Ma la breve lanciata dalle agenzie attira l’attenzione soprattutto sulla figura di quella giovane madre (24 anni), che non esita ad affrontare un’operazione delicata, a subire una menomazione importante, per salvare la sua bambina. Questo aspetto invece non mi sorprende affatto. Stupisce che susciti stupore. Quale mutazione genetica rende eccezionale ciò che dovrebbe apparire naturale, ovvio, per chiunque viva con pienezza la maternità? C’è una madre che potrebbe serenamente decidere di non voler aiutare un figlio, anche strappandosi una parte di sé? Le doglie del parto sono dolorose, e durano tutta la vita, per una madre. Quante volte donerebbe la vita stessa, e il suo cuore, per un bene anche piccolo di coloro che ha dato alla luce. Ci sono madri che si strappano il pane di bocca, che lavorano con fatiche bestiali, che accettano le umiliazioni più grandi, per i propri figli.

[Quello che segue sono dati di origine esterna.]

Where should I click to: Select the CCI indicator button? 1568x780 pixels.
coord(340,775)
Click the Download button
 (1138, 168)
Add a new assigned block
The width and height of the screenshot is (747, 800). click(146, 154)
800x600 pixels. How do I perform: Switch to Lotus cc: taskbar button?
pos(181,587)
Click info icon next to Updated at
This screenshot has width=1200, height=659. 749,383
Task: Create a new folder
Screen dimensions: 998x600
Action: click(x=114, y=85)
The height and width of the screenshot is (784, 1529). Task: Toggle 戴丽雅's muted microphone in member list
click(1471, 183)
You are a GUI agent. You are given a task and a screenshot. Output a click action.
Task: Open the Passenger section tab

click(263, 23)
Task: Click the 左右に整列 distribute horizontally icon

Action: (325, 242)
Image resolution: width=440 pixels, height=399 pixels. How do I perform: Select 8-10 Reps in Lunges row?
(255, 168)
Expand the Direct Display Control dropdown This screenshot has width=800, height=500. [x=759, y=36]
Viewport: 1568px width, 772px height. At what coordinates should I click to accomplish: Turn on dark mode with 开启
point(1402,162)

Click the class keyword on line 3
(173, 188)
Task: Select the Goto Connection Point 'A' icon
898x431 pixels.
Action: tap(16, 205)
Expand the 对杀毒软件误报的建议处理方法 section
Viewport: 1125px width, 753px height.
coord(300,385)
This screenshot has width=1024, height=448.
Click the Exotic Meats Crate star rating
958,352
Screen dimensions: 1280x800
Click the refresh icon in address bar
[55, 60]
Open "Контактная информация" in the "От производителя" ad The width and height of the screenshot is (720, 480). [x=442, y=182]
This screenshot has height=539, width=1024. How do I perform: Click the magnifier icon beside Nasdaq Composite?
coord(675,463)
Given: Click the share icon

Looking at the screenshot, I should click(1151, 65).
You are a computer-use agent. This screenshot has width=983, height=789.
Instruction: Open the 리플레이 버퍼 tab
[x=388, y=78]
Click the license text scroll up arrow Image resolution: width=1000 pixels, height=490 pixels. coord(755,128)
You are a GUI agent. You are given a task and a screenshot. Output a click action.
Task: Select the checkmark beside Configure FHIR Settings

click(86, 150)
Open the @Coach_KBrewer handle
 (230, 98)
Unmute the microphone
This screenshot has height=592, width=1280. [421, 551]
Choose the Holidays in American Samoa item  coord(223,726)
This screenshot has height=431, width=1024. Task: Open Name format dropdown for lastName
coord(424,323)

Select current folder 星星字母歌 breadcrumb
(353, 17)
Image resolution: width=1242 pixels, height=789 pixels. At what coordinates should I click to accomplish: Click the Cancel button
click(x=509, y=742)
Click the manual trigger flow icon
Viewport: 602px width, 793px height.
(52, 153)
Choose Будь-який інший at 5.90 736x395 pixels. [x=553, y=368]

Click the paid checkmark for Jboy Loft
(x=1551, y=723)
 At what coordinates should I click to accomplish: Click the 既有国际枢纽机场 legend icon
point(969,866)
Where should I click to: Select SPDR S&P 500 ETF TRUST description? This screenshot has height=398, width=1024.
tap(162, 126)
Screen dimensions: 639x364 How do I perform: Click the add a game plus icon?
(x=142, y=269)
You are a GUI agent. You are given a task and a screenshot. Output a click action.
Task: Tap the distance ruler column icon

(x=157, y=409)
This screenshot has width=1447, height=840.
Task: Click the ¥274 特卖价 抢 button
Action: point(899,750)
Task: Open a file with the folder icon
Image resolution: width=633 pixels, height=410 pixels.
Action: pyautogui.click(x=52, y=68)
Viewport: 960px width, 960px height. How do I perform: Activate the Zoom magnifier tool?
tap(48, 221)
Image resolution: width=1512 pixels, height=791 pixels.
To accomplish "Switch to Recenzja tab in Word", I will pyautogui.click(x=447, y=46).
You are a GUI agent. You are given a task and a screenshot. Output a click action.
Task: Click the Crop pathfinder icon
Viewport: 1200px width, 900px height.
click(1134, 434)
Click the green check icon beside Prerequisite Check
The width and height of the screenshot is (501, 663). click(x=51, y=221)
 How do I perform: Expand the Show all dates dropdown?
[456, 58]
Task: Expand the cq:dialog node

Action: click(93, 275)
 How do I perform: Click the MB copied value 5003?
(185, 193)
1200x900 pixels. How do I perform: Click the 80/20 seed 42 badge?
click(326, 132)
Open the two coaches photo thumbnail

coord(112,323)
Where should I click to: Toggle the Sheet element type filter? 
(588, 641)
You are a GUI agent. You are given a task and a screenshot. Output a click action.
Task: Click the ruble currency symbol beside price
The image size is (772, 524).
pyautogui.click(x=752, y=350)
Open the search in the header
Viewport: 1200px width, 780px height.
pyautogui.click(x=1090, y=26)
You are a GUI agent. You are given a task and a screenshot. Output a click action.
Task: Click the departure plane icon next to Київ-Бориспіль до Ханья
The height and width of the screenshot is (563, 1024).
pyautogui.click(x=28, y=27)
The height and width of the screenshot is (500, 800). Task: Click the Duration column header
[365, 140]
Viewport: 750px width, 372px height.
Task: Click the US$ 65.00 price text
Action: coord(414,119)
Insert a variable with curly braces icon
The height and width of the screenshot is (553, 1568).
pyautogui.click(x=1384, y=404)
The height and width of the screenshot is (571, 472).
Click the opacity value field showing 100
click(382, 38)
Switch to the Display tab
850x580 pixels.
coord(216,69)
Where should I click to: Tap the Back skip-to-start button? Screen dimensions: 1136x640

Che sanno perdonare sempre, e non si tratta di una sofferenza minore di quelle fisiche. Sappiamo bene che le ferite del corpo si sanano, quelle dell’anima bruciano tutta la vita. Eppure, una madre le accetta di buon grado, d’istinto.  Sicuramente la giovane mamma romana avrà avuto paura. Dell’anestesia, del male, delle conseguenze…ma avrà avuto paura soprattutto per la sua bimba, perché il suo gesto di generosità potesse non servire, non bastare. Ora che la piccola è sana, e può avere una vita lunga e serena, quella mamma non ha più paura, né ripensamenti.  Gli antichi credevano che nel fegato albergasse lo spirito vitale: non è vero, ma sarà bello dire a quella mamma che sua figlia è unita a lei ancora di più, adesso. Si sa, una mamma quando mette al mondo un figlio percepisce subito lo strappo, la nostalgia dell’abbandono. Può diventare una patologia. E’ solo una percezione psicologica, dovuta alla debolezza del momento, ad una particolare condizione ormonale. Per quella mamma non c’ stata e non ci sarà cedimento: le auguriamo di sentirsi sempre unita nella carne, non solo nel bene, alla sua creatura.